Problem requirements: Only lines containing "photo" belong in the answer, each copied from the entries below.

Start of Block

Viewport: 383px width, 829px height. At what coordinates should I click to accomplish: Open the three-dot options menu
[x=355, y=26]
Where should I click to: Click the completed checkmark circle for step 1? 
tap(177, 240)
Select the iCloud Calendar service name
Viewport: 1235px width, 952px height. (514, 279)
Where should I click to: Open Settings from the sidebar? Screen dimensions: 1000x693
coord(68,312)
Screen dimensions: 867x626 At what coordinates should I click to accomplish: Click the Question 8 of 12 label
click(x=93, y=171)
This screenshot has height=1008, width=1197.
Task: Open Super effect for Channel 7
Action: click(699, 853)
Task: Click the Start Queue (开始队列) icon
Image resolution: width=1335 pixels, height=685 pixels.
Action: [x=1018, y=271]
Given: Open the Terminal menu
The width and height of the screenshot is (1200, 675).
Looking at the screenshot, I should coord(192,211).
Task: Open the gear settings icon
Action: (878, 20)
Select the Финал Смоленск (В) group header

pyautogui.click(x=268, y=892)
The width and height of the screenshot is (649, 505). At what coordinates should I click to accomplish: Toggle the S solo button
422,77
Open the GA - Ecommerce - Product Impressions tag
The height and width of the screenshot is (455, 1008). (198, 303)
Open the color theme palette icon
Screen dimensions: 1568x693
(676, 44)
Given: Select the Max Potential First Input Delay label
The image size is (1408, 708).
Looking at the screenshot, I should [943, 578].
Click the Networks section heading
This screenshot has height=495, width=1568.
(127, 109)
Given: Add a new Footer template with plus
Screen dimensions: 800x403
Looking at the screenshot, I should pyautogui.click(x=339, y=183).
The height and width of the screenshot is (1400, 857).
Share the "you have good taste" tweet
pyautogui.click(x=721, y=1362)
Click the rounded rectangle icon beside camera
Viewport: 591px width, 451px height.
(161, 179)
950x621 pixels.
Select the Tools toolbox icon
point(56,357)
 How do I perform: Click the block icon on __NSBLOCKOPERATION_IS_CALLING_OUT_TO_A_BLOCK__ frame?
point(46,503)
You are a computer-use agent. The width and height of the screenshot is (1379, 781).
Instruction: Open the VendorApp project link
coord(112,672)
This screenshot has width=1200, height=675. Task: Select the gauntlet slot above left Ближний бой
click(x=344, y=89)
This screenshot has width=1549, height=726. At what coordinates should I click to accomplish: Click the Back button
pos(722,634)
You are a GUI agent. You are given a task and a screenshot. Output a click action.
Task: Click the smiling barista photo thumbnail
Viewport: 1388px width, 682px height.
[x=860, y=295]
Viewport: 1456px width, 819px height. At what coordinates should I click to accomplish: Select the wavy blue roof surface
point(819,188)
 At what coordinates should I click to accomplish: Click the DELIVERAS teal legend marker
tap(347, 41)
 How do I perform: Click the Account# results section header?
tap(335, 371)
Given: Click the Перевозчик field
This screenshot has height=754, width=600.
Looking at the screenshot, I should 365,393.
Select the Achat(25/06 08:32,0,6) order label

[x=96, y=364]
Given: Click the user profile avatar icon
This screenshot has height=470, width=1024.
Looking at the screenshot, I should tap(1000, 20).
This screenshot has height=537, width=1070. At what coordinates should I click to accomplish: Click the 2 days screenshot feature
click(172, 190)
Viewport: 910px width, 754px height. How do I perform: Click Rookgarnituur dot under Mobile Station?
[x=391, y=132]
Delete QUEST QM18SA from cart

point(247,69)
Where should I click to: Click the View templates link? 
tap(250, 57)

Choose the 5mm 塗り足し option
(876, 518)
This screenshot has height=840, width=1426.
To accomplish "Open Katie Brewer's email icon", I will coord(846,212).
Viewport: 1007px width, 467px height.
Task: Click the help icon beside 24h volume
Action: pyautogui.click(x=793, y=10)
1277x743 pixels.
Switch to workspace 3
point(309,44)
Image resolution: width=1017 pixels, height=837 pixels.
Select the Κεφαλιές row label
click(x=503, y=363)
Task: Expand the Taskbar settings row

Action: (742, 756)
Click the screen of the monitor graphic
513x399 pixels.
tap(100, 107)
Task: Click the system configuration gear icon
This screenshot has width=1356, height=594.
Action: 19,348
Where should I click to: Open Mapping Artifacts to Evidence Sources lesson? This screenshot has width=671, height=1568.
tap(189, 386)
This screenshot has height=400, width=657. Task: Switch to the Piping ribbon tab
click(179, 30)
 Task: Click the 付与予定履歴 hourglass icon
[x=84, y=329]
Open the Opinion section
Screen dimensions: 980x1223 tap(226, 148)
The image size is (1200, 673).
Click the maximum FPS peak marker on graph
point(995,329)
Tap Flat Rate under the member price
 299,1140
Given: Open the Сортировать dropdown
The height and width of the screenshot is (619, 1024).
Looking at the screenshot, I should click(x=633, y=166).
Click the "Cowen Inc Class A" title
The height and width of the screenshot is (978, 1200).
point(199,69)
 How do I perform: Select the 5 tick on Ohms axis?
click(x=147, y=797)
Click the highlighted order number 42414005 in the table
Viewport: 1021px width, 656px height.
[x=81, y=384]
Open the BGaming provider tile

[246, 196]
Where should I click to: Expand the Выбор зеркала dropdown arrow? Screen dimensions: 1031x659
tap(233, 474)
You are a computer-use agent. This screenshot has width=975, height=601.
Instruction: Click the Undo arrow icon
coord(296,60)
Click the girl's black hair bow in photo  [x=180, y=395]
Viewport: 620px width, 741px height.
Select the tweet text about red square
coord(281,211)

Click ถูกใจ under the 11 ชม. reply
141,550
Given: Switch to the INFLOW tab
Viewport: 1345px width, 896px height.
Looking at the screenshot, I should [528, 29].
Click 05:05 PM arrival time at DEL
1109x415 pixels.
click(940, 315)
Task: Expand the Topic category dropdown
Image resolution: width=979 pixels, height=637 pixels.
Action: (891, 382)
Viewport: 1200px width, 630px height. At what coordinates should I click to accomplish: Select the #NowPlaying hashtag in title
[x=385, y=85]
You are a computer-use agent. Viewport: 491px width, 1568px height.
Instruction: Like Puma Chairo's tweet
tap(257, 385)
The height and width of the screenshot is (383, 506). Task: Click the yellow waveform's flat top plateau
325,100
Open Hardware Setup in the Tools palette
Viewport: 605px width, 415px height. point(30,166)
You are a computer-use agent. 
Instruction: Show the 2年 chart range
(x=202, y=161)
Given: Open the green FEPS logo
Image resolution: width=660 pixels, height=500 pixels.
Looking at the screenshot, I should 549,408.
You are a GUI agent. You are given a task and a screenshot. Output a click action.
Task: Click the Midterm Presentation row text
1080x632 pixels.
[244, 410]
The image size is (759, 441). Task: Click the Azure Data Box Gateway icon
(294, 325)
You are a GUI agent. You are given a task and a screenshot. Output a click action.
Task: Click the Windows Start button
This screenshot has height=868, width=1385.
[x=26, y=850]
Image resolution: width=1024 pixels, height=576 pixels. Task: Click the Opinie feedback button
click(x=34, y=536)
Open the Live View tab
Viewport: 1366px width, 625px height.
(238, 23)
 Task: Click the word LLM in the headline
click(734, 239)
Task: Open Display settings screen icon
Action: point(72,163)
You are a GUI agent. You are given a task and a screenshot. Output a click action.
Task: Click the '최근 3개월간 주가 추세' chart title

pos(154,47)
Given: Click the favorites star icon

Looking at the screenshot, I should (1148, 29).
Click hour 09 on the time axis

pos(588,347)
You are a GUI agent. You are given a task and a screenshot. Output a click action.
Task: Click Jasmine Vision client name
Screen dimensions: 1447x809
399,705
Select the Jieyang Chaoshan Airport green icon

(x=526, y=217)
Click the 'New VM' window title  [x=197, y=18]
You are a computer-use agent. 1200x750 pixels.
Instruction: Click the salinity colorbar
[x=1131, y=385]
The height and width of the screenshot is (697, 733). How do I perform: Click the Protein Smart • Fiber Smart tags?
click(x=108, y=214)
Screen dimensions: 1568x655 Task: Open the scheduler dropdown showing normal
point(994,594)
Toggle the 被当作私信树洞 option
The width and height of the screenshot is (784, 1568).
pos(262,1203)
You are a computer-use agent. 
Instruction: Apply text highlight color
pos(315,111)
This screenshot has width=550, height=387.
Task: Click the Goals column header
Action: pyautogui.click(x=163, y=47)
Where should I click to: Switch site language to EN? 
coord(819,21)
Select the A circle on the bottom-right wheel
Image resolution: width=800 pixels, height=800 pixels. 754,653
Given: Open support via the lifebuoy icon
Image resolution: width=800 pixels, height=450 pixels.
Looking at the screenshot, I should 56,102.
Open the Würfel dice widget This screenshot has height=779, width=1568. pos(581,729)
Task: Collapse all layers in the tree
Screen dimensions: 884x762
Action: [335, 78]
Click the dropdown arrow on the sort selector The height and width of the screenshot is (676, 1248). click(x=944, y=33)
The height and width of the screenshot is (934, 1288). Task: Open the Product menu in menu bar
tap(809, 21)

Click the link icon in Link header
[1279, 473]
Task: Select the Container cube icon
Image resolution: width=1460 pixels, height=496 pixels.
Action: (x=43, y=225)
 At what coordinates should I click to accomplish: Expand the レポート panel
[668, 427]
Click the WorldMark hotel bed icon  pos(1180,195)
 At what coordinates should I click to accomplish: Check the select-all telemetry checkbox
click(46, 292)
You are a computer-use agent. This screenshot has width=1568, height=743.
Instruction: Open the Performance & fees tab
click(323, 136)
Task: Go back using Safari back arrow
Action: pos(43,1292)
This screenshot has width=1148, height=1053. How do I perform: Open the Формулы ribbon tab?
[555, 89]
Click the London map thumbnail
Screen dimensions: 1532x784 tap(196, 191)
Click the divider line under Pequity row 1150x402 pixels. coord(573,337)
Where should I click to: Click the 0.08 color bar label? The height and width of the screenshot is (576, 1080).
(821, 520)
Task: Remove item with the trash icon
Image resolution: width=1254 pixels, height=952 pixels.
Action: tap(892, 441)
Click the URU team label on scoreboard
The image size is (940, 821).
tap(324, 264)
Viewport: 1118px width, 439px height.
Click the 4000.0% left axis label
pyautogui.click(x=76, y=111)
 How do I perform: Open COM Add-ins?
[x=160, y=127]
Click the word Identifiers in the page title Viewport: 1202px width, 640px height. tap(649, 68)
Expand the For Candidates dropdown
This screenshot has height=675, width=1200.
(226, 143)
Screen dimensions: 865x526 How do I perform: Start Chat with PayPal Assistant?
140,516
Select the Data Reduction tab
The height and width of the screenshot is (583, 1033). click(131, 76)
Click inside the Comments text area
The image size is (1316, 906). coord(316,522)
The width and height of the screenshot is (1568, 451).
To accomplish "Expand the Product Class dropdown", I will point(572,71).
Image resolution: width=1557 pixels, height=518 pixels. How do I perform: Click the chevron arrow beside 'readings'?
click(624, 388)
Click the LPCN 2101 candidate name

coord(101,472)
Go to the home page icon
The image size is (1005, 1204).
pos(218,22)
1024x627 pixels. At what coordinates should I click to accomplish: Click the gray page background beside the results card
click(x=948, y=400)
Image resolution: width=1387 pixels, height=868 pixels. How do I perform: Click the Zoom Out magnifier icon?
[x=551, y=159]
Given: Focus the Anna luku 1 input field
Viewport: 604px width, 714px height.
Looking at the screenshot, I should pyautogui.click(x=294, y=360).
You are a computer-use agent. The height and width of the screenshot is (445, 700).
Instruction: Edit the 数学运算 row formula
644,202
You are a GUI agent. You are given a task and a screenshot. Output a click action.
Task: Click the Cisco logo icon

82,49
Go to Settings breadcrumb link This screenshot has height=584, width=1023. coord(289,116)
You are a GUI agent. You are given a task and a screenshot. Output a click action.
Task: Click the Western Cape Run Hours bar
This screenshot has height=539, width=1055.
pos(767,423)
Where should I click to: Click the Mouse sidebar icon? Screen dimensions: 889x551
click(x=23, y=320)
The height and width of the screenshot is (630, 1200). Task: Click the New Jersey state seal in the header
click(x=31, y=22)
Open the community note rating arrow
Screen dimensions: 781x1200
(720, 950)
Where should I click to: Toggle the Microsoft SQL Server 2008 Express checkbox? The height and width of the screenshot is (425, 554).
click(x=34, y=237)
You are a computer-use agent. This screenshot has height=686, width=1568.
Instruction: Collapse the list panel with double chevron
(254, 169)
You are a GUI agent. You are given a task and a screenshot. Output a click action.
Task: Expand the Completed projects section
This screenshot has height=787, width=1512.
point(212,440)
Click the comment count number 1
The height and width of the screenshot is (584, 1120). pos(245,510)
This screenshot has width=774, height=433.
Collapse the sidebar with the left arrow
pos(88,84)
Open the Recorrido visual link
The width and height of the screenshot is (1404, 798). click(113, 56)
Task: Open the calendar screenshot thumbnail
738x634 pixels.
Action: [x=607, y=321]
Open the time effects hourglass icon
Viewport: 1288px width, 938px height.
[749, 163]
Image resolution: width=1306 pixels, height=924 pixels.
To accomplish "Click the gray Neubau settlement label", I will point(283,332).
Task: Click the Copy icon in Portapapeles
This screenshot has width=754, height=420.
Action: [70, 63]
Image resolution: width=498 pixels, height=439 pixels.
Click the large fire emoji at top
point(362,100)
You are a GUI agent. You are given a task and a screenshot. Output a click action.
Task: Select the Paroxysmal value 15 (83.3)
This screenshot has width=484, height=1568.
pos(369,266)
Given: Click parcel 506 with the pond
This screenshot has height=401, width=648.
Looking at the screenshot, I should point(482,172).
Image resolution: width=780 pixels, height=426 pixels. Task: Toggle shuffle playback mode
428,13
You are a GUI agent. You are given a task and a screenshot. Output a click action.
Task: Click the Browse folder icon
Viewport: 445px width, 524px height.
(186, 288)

End of Block

Answer space:
Task: Click the smiling barista photo thumbnail
Click the girl's black hair bow in photo  [x=180, y=395]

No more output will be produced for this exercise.